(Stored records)
⁂
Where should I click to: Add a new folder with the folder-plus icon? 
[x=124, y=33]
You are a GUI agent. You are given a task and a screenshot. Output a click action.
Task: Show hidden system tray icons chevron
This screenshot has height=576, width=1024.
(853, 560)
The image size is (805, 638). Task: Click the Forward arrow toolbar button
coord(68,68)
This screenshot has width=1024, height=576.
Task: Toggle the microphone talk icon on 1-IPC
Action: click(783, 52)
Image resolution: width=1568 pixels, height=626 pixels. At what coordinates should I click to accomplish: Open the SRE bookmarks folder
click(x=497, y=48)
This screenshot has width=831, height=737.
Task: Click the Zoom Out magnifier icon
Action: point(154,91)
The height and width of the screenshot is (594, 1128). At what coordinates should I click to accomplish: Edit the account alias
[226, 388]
⁂
Retype every item above word for word, keeping each line as it is.

Where should I click to: Add a new folder with the folder-plus icon? 
[x=124, y=33]
You are a GUI agent. You are given a task and a screenshot. Output a click action.
Task: Show hidden system tray icons chevron
This screenshot has height=576, width=1024.
(853, 560)
The image size is (805, 638). Task: Click the Forward arrow toolbar button
coord(68,68)
This screenshot has width=1024, height=576.
Task: Toggle the microphone talk icon on 1-IPC
Action: click(783, 52)
Image resolution: width=1568 pixels, height=626 pixels. At what coordinates should I click to accomplish: Open the SRE bookmarks folder
click(x=497, y=48)
This screenshot has width=831, height=737.
Task: Click the Zoom Out magnifier icon
Action: point(154,91)
The height and width of the screenshot is (594, 1128). At what coordinates should I click to accomplish: Edit the account alias
[226, 388]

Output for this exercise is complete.